### DOCUMENT TEXT

Self-Control

We have arrived at the last topic of the virtues I have labeled as outcomes. The manager in me regards outcomes as the changes in thinking and beliefs, which alter our future actions. The spiritual; zealot in me has absconded with a New Testament passage written by the Apostle Paul to a small group of fledgling believers to help them understand what changes should be evident in light of their choice to abandon what we now call their pagan beliefs. There are nine: love, joy, peace, patience, goodness, kindness, faithfulness, gentleness, and self-control.

The Greek word the great apostle absconded with to enliven his readers’ imaginations was used in a purely secular manner by the Greeks to indicate the discipline of an athlete. While Paul certainly meant his concept of self-control to be about something other than the rigors of physical training, the commonality we should consider is the necessity of self-denial. Athletes in training, as we see them today, alter their entire lifestyle as they submit to a routine of vigorous training to develop greater strength and dexterity to perform at their best. This leaves me at a loss to boast of any accolades for my own spiritual prowess.

As I wrote last week, I am on a lengthy road trip with a friend, who needs a trained guide dog to navigate the day-to-day challenges of a life less lived. We have meandered our way through six states and nearly the full breadth of American history as we have made stops to sample the lives and times of our various predecessors still on display thanks to the efforts of those who maintain our priceless heritage. Of course anyone who is familiar with my own career path as a museum administrator will safely assume that I am orchestrating the stops we make as part of my therapy program for my traveling companion.

### TASK 1
Can you extract, word for word, the passage of the essay on self-control that opens with the words containing "The Greek word" and closes with "own spiritual prowess."?
### TASK 2
What follows the final sentence of the essay on self-control? Continue the essay from that point.

### RECORD SET

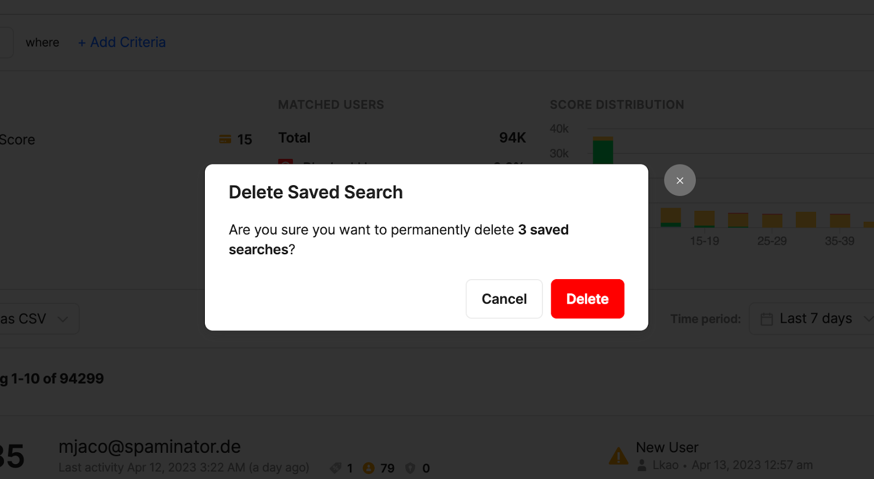
Task: Click the chevron arrow after Last 7 days
Action: click(x=867, y=319)
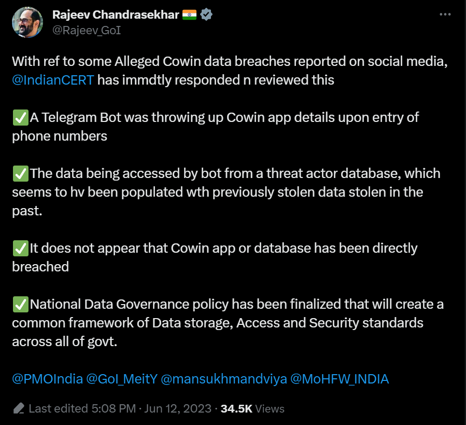Click the 'Jun 12, 2023' date
This screenshot has width=466, height=425.
[x=177, y=409]
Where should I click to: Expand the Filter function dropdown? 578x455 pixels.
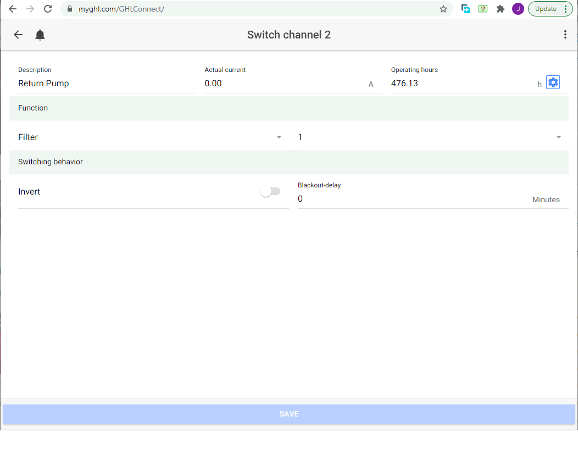tap(153, 137)
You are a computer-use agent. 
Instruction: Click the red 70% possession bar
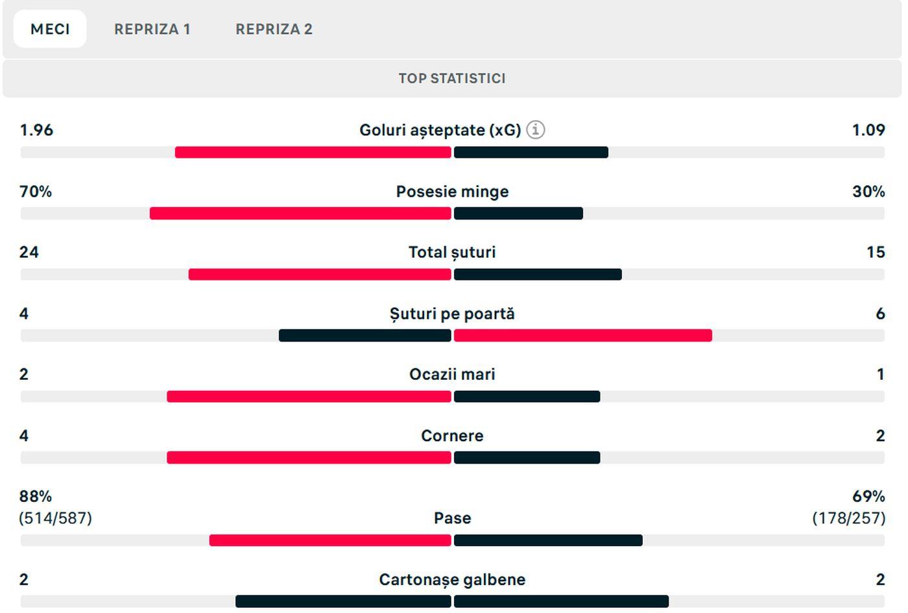point(300,214)
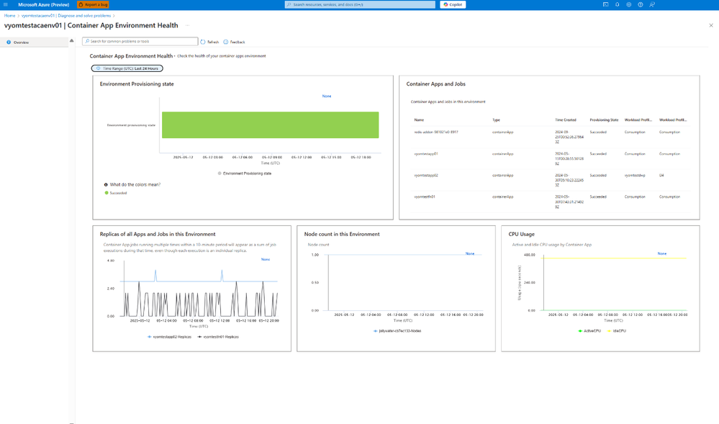Click the Report a bug button

[x=93, y=4]
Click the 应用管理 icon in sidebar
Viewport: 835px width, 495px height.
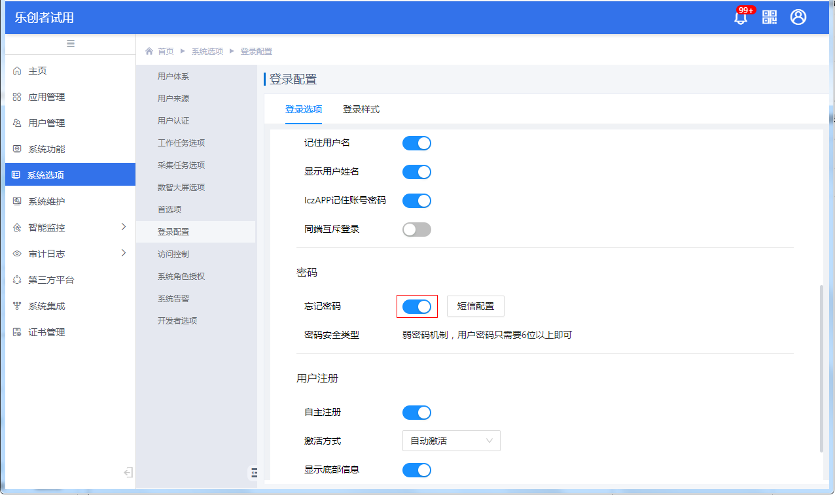[x=17, y=97]
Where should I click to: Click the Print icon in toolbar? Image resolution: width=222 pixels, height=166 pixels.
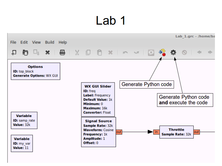(62, 52)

### RESPONSE BOX 1
The Greek word the great apostle absconded with to enliven his readers’ imaginations was used in a purely secular manner by the Greeks to indicate the discipline of an athlete. While Paul certainly meant his concept of self-control to be about something other than the rigors of physical training, the commonality we should consider is the necessity of self-denial. Athletes in training, as we see them today, alter their entire lifestyle as they submit to a routine of vigorous training to develop greater strength and dexterity to perform at their best. This leaves me at a loss to boast of any accolades for my own spiritual prowess.

### RESPONSE BOX 2
The downside of this adventure is that it has left me little time for writing. This accounts for the brevity of this message and the tardiness of getting it posted. Sadly I am not providing a favorable example of self-control. Instead I would like to defer back to last week’s message about gentleness and say that I have had more success with that outcome than I have with number nine in the sequence.

I am also going to make a deft maneuver and rely on a message written last year about temperance since some versions of Paul’s list of outcomes use this word instead of self-control. Then I was relying on the Latin word temperantia used by Cicero to translate Plato’s use of the Greek word sophrosyne to indicate the virtue ofmoderation. Admittedly this is not the same as Paul’s admonition towards the beyond normal demands to which an athlete submits. But I am desperate to add some content of value before I close and head off to our next destination and this is the best I can do.

What Cicero and Plato were after was moderation in our basic appetite for food, drink, and sex. Self-denial is the discipline they have in common with Paul. And while the good apostle expressed other thoughts on reining in our dependence on delicacies of various types to satisfy these three appetites, his admonition was meant to direct us towards something more. There are few in my estimation who can honestly do this concept justice as evidenced by the behaviors we see that make the demanding scrutiny of the social media. This means I am in large company when considering my spiritual deficiencies.